* The problem: All that is needed is the listing, given back exactly.

* Task input:
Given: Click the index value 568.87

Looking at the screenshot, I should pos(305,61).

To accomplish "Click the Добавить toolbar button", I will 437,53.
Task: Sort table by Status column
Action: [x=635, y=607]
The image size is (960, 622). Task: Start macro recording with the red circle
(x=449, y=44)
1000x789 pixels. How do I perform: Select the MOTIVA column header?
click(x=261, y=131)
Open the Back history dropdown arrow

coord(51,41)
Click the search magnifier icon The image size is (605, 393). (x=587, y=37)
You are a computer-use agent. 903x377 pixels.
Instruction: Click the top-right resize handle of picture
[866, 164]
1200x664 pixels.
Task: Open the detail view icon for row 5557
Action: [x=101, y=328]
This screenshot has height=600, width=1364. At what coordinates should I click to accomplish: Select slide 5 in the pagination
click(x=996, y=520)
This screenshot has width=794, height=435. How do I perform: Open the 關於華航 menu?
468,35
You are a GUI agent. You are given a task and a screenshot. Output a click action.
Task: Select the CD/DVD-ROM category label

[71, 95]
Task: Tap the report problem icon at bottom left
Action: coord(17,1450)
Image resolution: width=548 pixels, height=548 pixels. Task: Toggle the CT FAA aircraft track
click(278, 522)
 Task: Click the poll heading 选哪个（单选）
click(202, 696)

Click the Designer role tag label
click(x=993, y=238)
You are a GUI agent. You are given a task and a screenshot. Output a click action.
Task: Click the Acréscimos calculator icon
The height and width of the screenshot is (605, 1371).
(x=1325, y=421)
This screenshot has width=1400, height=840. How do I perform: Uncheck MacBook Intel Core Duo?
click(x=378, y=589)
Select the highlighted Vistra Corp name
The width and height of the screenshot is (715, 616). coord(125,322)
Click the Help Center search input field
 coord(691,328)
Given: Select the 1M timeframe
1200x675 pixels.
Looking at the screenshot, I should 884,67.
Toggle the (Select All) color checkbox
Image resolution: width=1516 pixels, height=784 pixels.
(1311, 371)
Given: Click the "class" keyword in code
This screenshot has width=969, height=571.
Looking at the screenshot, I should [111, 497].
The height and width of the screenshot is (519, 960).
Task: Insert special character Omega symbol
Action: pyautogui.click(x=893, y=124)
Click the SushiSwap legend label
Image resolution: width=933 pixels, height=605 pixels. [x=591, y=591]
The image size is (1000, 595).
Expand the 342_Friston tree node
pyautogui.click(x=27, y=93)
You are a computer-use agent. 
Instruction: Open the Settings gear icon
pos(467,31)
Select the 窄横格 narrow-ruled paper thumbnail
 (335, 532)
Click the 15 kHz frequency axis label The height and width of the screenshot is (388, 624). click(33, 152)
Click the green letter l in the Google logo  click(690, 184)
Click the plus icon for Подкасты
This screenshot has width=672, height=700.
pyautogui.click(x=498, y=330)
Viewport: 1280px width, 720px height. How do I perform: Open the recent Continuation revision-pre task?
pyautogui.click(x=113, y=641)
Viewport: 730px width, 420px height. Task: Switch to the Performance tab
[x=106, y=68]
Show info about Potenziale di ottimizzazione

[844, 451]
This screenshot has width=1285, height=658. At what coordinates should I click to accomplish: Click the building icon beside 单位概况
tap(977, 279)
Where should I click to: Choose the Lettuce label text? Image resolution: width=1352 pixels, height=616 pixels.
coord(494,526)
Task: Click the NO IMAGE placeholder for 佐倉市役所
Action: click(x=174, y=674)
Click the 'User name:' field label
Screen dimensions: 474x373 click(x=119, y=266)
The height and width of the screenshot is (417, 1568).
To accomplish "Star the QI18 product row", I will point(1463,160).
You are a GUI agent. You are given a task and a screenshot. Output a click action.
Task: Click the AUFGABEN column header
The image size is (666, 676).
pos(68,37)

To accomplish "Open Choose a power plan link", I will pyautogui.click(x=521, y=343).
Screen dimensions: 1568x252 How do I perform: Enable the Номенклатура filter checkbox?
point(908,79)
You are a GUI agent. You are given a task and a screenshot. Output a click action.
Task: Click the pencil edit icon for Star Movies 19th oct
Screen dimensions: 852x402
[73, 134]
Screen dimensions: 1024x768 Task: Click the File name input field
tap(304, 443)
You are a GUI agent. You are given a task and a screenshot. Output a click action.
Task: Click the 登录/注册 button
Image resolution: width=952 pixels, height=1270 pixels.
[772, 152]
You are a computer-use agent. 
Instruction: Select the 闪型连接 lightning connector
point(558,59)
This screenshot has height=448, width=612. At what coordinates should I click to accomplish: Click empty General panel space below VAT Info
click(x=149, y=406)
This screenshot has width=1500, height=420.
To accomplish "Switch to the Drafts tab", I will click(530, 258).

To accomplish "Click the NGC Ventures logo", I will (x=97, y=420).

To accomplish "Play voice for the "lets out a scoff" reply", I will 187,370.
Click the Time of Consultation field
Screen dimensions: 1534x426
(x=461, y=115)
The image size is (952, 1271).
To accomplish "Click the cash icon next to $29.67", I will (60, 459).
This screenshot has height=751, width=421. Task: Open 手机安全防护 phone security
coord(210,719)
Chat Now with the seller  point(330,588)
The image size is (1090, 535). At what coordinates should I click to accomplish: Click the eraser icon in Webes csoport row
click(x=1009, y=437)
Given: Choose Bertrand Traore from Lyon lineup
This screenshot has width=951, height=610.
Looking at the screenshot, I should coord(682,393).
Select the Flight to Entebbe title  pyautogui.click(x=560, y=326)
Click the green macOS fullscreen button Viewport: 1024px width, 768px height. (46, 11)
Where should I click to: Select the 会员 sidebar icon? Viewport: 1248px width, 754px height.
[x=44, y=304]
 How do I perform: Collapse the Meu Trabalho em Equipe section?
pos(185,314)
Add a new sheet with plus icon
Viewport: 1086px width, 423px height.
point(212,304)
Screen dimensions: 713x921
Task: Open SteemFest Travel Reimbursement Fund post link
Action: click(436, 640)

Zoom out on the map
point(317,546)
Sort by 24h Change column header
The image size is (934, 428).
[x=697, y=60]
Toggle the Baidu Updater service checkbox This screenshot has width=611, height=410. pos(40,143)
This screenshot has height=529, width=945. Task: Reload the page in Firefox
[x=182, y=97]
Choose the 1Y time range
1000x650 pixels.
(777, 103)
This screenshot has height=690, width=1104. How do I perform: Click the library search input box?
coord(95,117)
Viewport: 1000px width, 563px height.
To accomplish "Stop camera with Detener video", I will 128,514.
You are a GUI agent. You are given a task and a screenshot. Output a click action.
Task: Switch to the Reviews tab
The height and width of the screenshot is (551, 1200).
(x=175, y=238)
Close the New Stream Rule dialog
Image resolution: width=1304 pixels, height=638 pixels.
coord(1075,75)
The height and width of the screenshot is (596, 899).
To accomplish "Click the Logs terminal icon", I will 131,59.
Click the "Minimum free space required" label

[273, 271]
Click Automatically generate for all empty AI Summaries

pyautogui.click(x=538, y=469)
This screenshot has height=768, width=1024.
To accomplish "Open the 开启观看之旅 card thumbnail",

* Your solution:
Given: Click the index value 568.87

Looking at the screenshot, I should pos(305,61).

To accomplish "Click the Добавить toolbar button", I will 437,53.
Task: Sort table by Status column
Action: [x=635, y=607]
The image size is (960, 622). Task: Start macro recording with the red circle
(x=449, y=44)
1000x789 pixels. How do I perform: Select the MOTIVA column header?
click(x=261, y=131)
Open the Back history dropdown arrow

coord(51,41)
Click the search magnifier icon The image size is (605, 393). (x=587, y=37)
You are a computer-use agent. 903x377 pixels.
Instruction: Click the top-right resize handle of picture
[866, 164]
1200x664 pixels.
Task: Open the detail view icon for row 5557
Action: [x=101, y=328]
This screenshot has height=600, width=1364. At what coordinates should I click to accomplish: Select slide 5 in the pagination
click(x=996, y=520)
This screenshot has width=794, height=435. How do I perform: Open the 關於華航 menu?
468,35
You are a GUI agent. You are given a task and a screenshot. Output a click action.
Task: Select the CD/DVD-ROM category label

[71, 95]
Task: Tap the report problem icon at bottom left
Action: coord(17,1450)
Image resolution: width=548 pixels, height=548 pixels. Task: Toggle the CT FAA aircraft track
click(278, 522)
 Task: Click the poll heading 选哪个（单选）
click(202, 696)

Click the Designer role tag label
click(x=993, y=238)
You are a GUI agent. You are given a task and a screenshot. Output a click action.
Task: Click the Acréscimos calculator icon
The height and width of the screenshot is (605, 1371).
(x=1325, y=421)
This screenshot has width=1400, height=840. How do I perform: Uncheck MacBook Intel Core Duo?
click(x=378, y=589)
Select the highlighted Vistra Corp name
The width and height of the screenshot is (715, 616). coord(125,322)
Click the Help Center search input field
 coord(691,328)
Given: Select the 1M timeframe
1200x675 pixels.
Looking at the screenshot, I should 884,67.
Toggle the (Select All) color checkbox
Image resolution: width=1516 pixels, height=784 pixels.
(1311, 371)
Given: Click the "class" keyword in code
This screenshot has width=969, height=571.
Looking at the screenshot, I should [111, 497].
The height and width of the screenshot is (519, 960).
Task: Insert special character Omega symbol
Action: pyautogui.click(x=893, y=124)
Click the SushiSwap legend label
Image resolution: width=933 pixels, height=605 pixels. [x=591, y=591]
The image size is (1000, 595).
Expand the 342_Friston tree node
pyautogui.click(x=27, y=93)
You are a computer-use agent. 
Instruction: Open the Settings gear icon
pos(467,31)
Select the 窄横格 narrow-ruled paper thumbnail
 (335, 532)
Click the 15 kHz frequency axis label The height and width of the screenshot is (388, 624). click(33, 152)
Click the green letter l in the Google logo  click(690, 184)
Click the plus icon for Подкасты
This screenshot has width=672, height=700.
pyautogui.click(x=498, y=330)
Viewport: 1280px width, 720px height. How do I perform: Open the recent Continuation revision-pre task?
pyautogui.click(x=113, y=641)
Viewport: 730px width, 420px height. Task: Switch to the Performance tab
[x=106, y=68]
Show info about Potenziale di ottimizzazione

[844, 451]
This screenshot has width=1285, height=658. At what coordinates should I click to accomplish: Click the building icon beside 单位概况
tap(977, 279)
Where should I click to: Choose the Lettuce label text? Image resolution: width=1352 pixels, height=616 pixels.
coord(494,526)
Task: Click the NO IMAGE placeholder for 佐倉市役所
Action: click(x=174, y=674)
Click the 'User name:' field label
Screen dimensions: 474x373 click(x=119, y=266)
The height and width of the screenshot is (417, 1568).
To accomplish "Star the QI18 product row", I will point(1463,160).
You are a GUI agent. You are given a task and a screenshot. Output a click action.
Task: Click the AUFGABEN column header
The image size is (666, 676).
pos(68,37)

To accomplish "Open Choose a power plan link", I will pyautogui.click(x=521, y=343).
Screen dimensions: 1568x252 How do I perform: Enable the Номенклатура filter checkbox?
point(908,79)
You are a GUI agent. You are given a task and a screenshot. Output a click action.
Task: Click the pencil edit icon for Star Movies 19th oct
Screen dimensions: 852x402
[73, 134]
Screen dimensions: 1024x768 Task: Click the File name input field
tap(304, 443)
You are a GUI agent. You are given a task and a screenshot. Output a click action.
Task: Click the 登录/注册 button
Image resolution: width=952 pixels, height=1270 pixels.
[772, 152]
You are a computer-use agent. 
Instruction: Select the 闪型连接 lightning connector
point(558,59)
This screenshot has height=448, width=612. At what coordinates should I click to accomplish: Click empty General panel space below VAT Info
click(x=149, y=406)
This screenshot has width=1500, height=420.
To accomplish "Switch to the Drafts tab", I will click(530, 258).

To accomplish "Click the NGC Ventures logo", I will (x=97, y=420).

To accomplish "Play voice for the "lets out a scoff" reply", I will 187,370.
Click the Time of Consultation field
Screen dimensions: 1534x426
(x=461, y=115)
The image size is (952, 1271).
To accomplish "Click the cash icon next to $29.67", I will (60, 459).
This screenshot has height=751, width=421. Task: Open 手机安全防护 phone security
coord(210,719)
Chat Now with the seller  point(330,588)
The image size is (1090, 535). At what coordinates should I click to accomplish: Click the eraser icon in Webes csoport row
click(x=1009, y=437)
Given: Choose Bertrand Traore from Lyon lineup
This screenshot has width=951, height=610.
Looking at the screenshot, I should coord(682,393).
Select the Flight to Entebbe title  pyautogui.click(x=560, y=326)
Click the green macOS fullscreen button Viewport: 1024px width, 768px height. (46, 11)
Where should I click to: Select the 会员 sidebar icon? Viewport: 1248px width, 754px height.
[x=44, y=304]
 How do I perform: Collapse the Meu Trabalho em Equipe section?
pos(185,314)
Add a new sheet with plus icon
Viewport: 1086px width, 423px height.
point(212,304)
Screen dimensions: 713x921
Task: Open SteemFest Travel Reimbursement Fund post link
Action: click(436, 640)

Zoom out on the map
point(317,546)
Sort by 24h Change column header
The image size is (934, 428).
[x=697, y=60]
Toggle the Baidu Updater service checkbox This screenshot has width=611, height=410. pos(40,143)
This screenshot has height=529, width=945. Task: Reload the page in Firefox
[x=182, y=97]
Choose the 1Y time range
1000x650 pixels.
(777, 103)
This screenshot has height=690, width=1104. How do I perform: Click the library search input box?
coord(95,117)
Viewport: 1000px width, 563px height.
To accomplish "Stop camera with Detener video", I will 128,514.
You are a GUI agent. You are given a task and a screenshot. Output a click action.
Task: Switch to the Reviews tab
The height and width of the screenshot is (551, 1200).
(x=175, y=238)
Close the New Stream Rule dialog
Image resolution: width=1304 pixels, height=638 pixels.
coord(1075,75)
The height and width of the screenshot is (596, 899).
To accomplish "Click the Logs terminal icon", I will 131,59.
Click the "Minimum free space required" label

[273, 271]
Click Automatically generate for all empty AI Summaries

pyautogui.click(x=538, y=469)
This screenshot has height=768, width=1024.
To accomplish "Open the 开启观看之旅 card thumbnail",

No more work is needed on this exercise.